Action item >> Which of the lines below contain the string "pixels"? Pull each one out of the data.

Information shown >>
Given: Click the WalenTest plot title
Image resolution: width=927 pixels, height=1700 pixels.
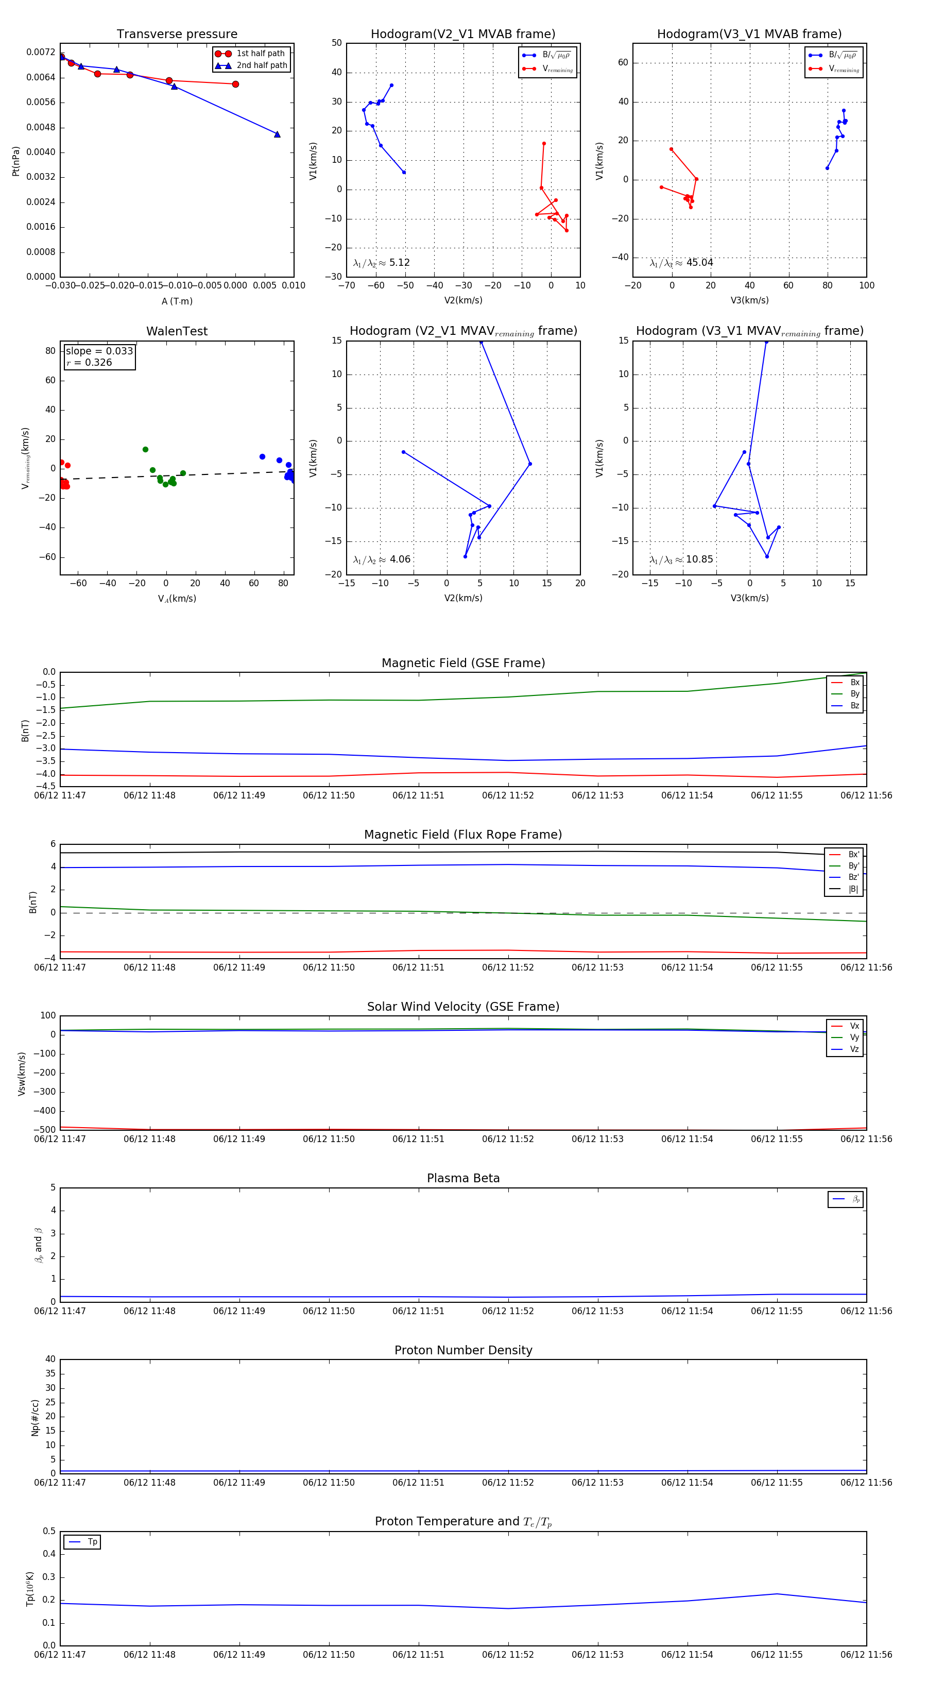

==

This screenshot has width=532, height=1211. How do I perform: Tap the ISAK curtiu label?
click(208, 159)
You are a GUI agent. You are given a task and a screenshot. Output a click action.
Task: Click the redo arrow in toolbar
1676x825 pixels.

Task output >>
Image resolution: width=927 pixels, height=1700 pixels.
1676x825 pixels.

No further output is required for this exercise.